• **WORK REQUEST**:
An exact copy of the listing is required, with its pictures removed.

• **DATA SUPPLIED**:
• • • •

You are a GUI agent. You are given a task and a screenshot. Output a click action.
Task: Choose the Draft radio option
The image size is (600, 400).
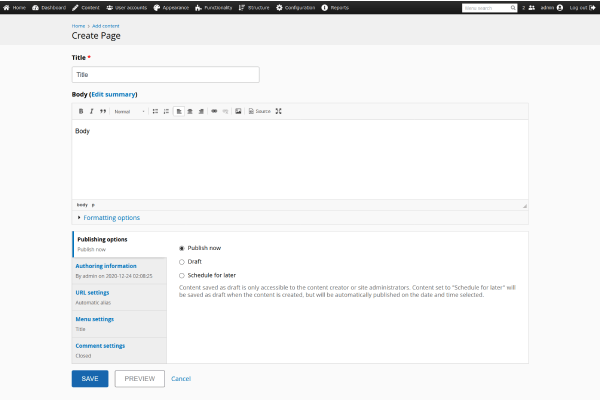tap(181, 261)
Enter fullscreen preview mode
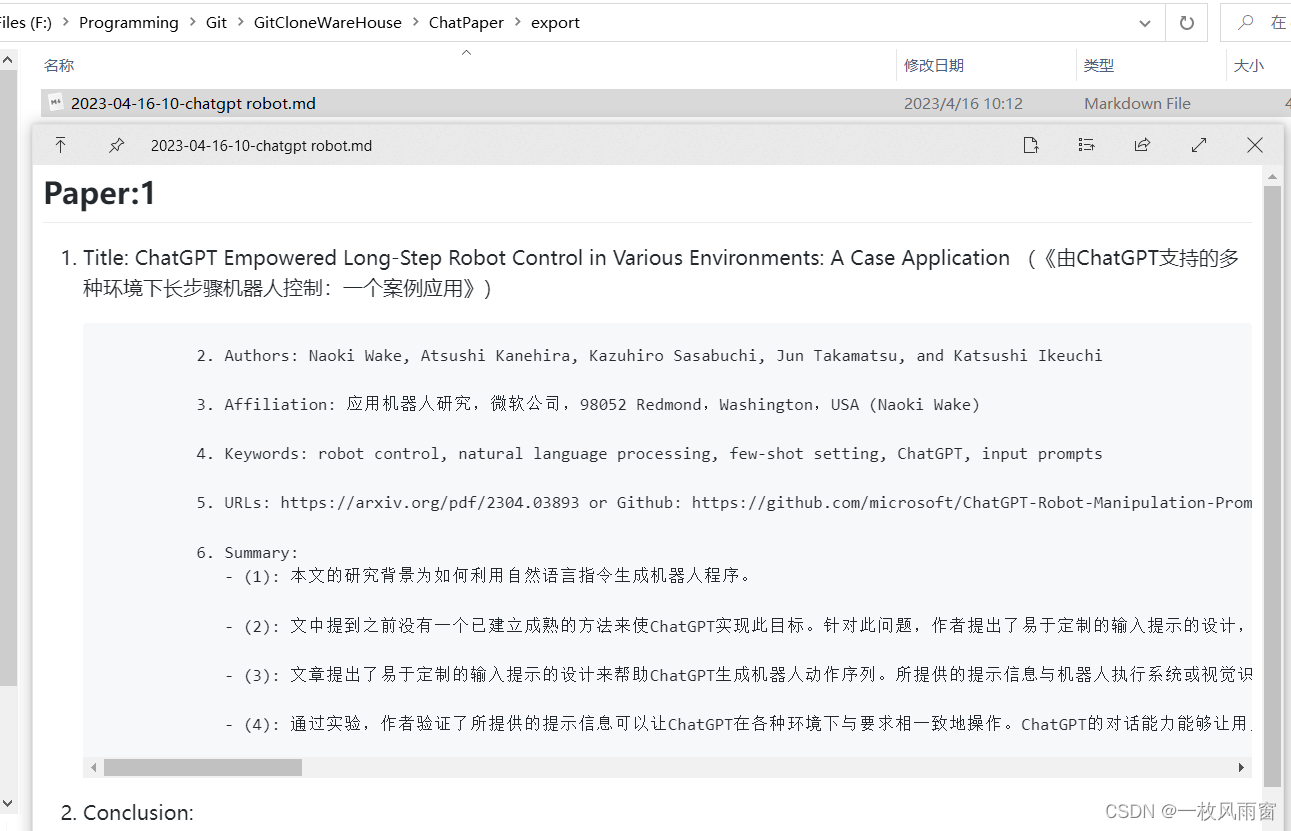1291x831 pixels. pyautogui.click(x=1199, y=145)
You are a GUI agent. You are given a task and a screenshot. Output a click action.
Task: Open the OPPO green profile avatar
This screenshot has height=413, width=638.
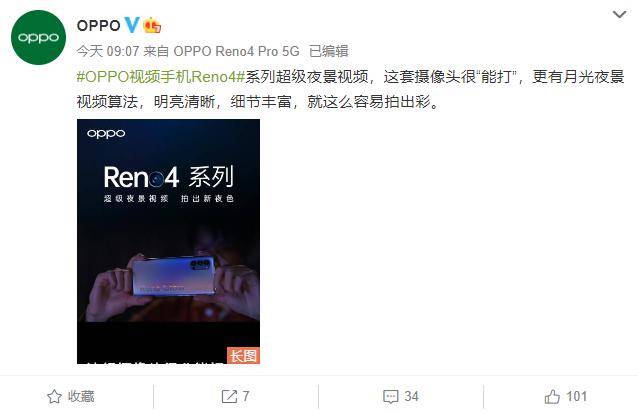coord(38,37)
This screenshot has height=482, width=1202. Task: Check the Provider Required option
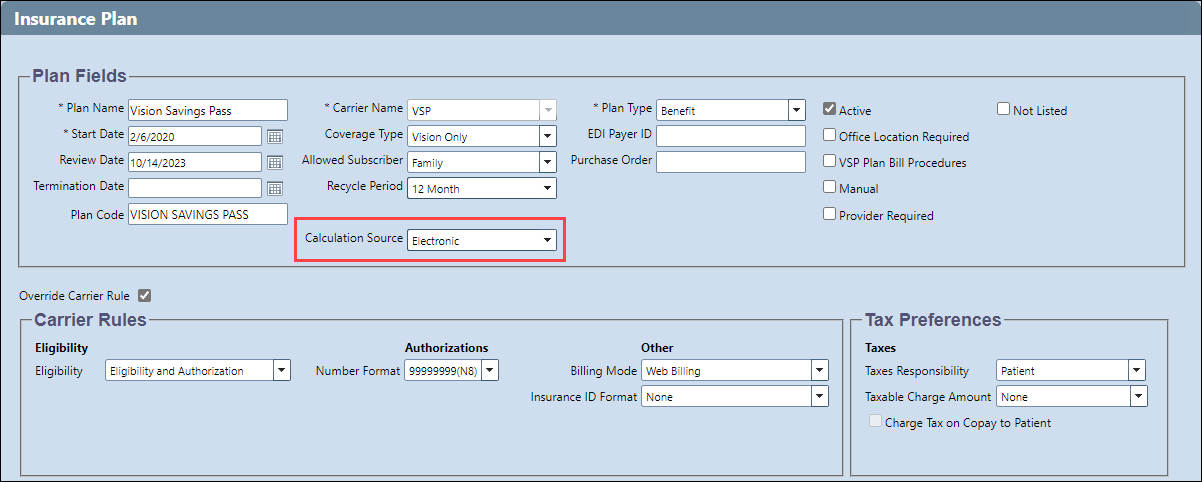coord(829,214)
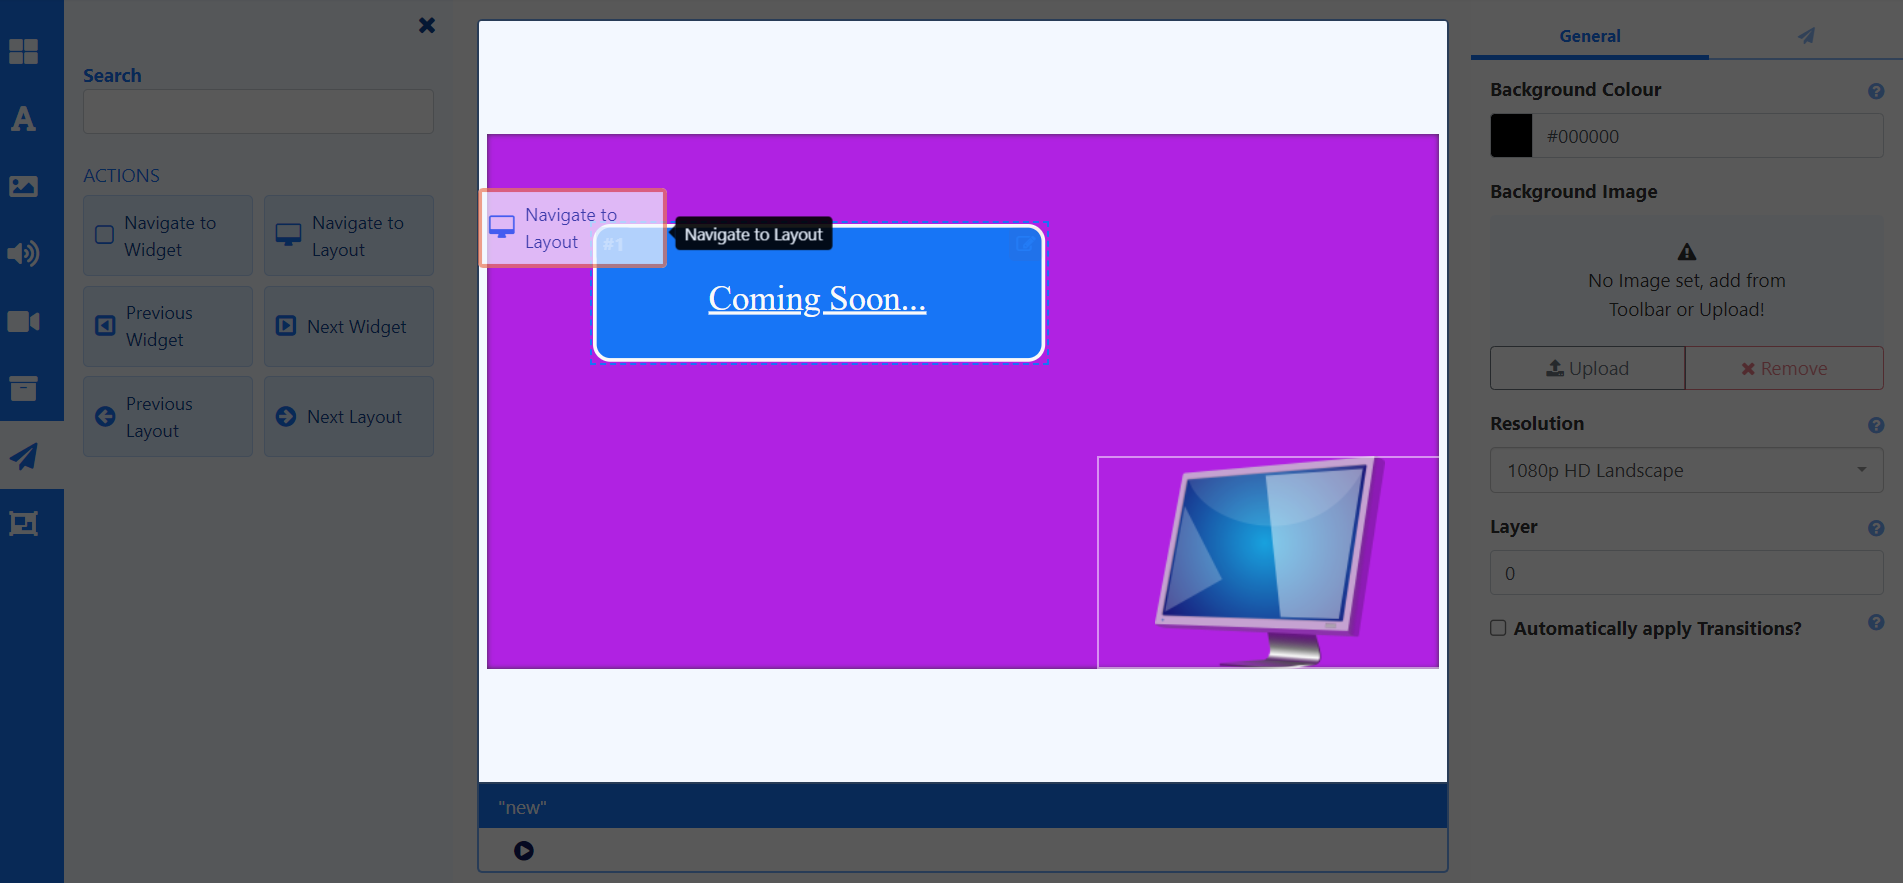Viewport: 1903px width, 883px height.
Task: Open the archive box icon in sidebar
Action: point(23,388)
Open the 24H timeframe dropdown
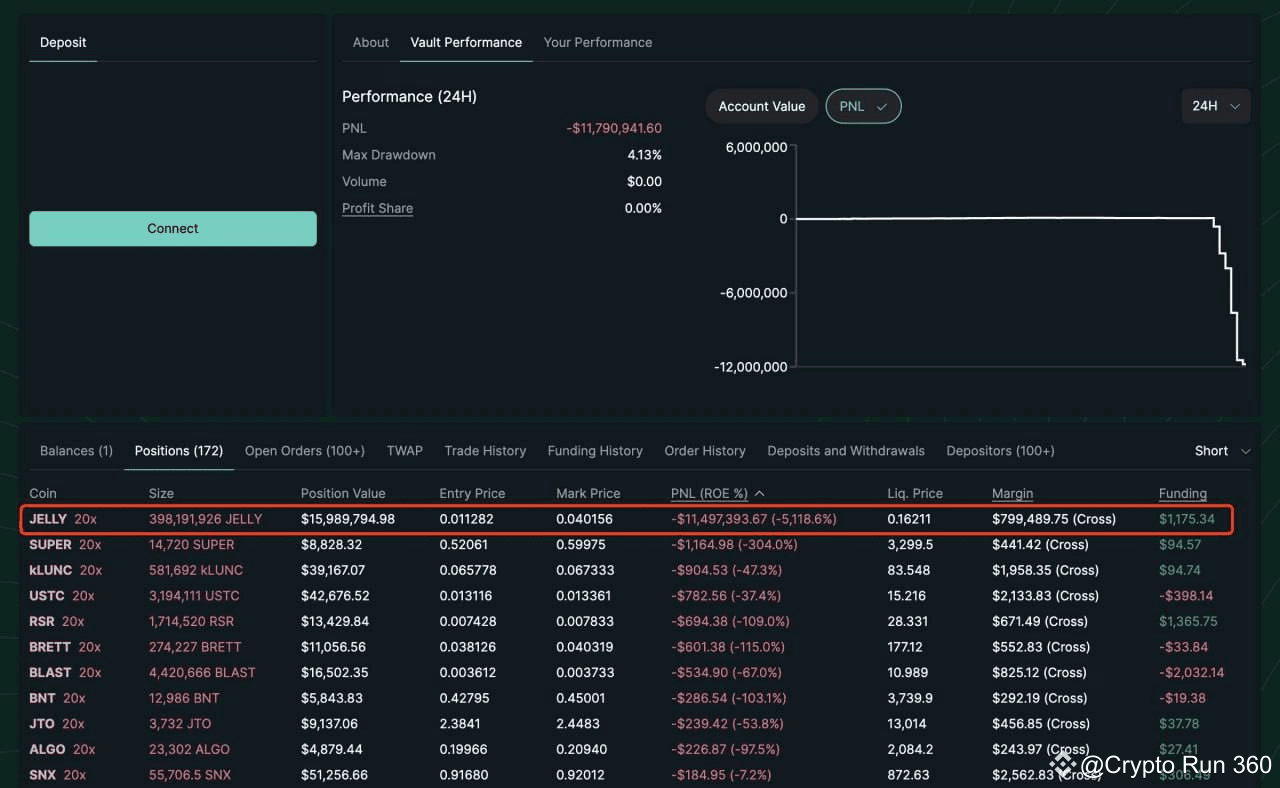Viewport: 1280px width, 788px height. [1215, 106]
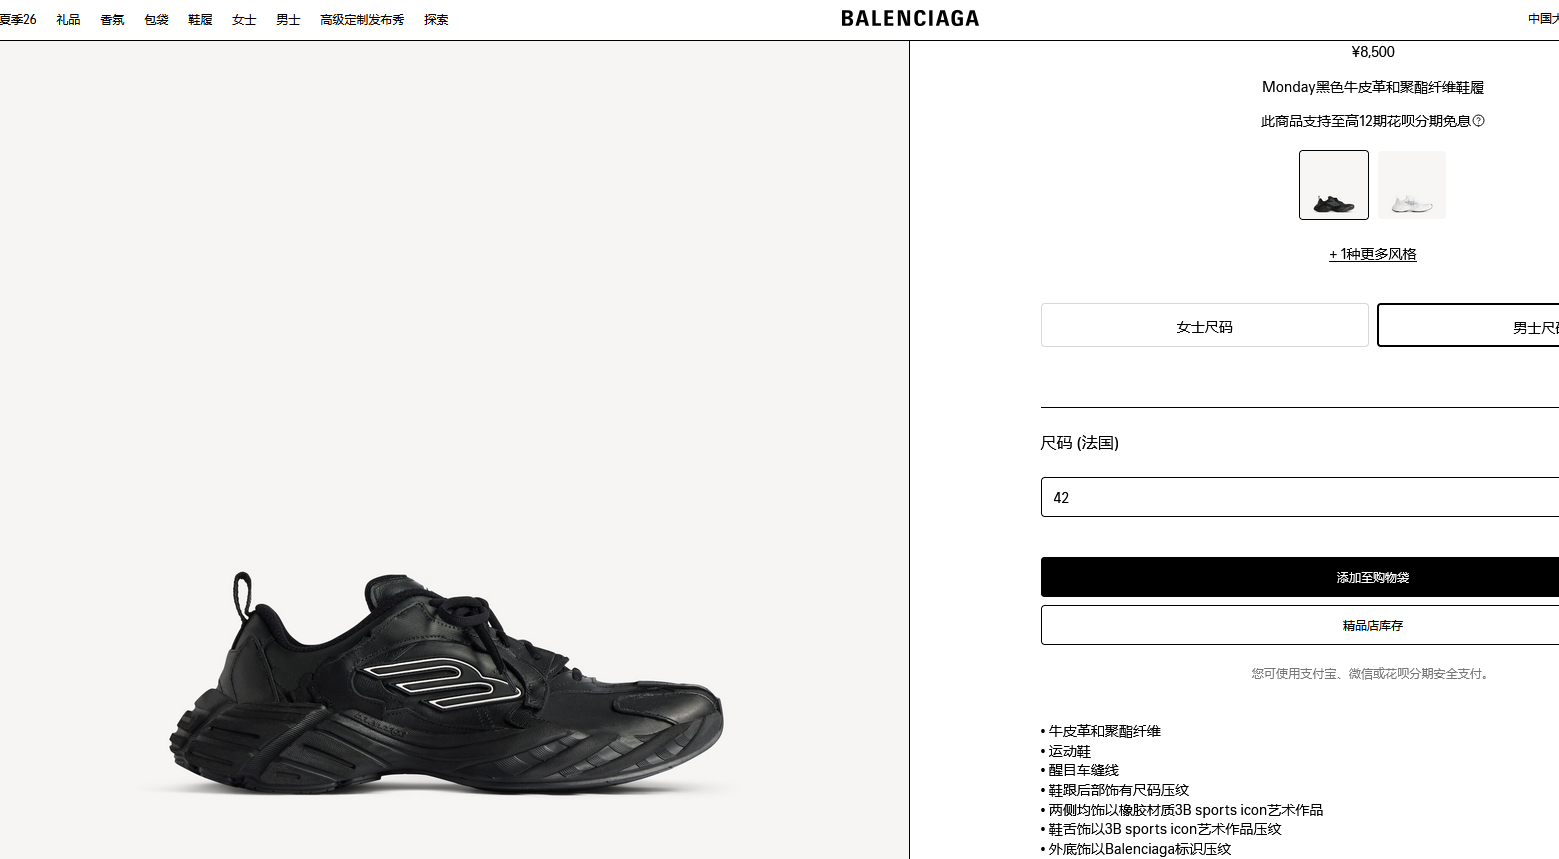The height and width of the screenshot is (859, 1559).
Task: Select the white sneaker color variant
Action: tap(1412, 185)
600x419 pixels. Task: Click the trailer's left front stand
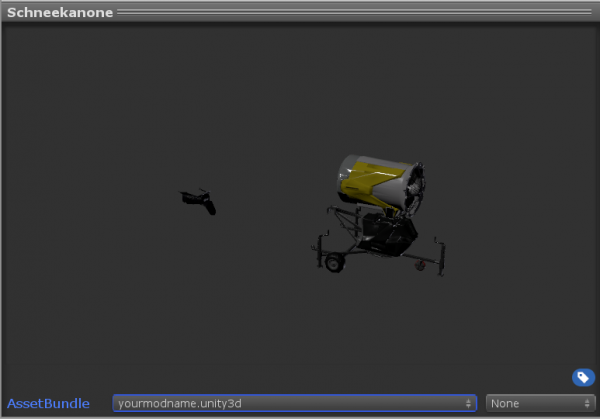[x=318, y=244]
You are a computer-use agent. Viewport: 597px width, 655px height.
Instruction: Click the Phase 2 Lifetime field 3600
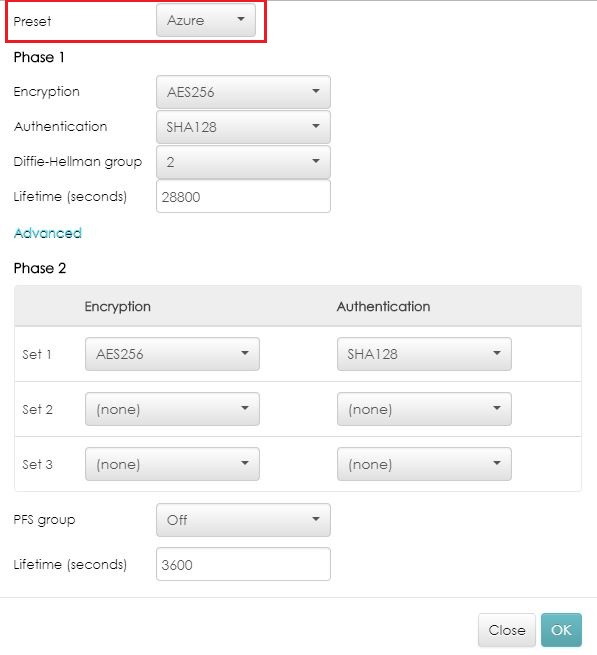243,564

• • • •

• **REPLY TO THE TASK**:
You are a GUI agent. You are given a task and a screenshot. Output a click action.
Task: Choose the Draft radio option
The image size is (600, 400).
tap(181, 261)
Enter fullscreen preview mode
1291x831 pixels. pyautogui.click(x=1199, y=145)
You are a GUI agent. You are given a task and a screenshot. Output a click action.
Task: Open the OPPO green profile avatar
This screenshot has height=413, width=638.
coord(38,37)
This screenshot has height=482, width=1202. Task: Check the Provider Required option
coord(829,214)
Viewport: 1903px width, 883px height.
Task: Open the archive box icon in sidebar
Action: point(23,388)
Open the 24H timeframe dropdown
Viewport: 1280px width, 788px height. [1215, 106]
The height and width of the screenshot is (859, 1559).
Task: Select the white sneaker color variant
Action: tap(1412, 185)
600x419 pixels. Task: Click the trailer's left front stand
[x=318, y=244]
You are a computer-use agent. Viewport: 597px width, 655px height.
Instruction: Click the Phase 2 Lifetime field 3600
243,564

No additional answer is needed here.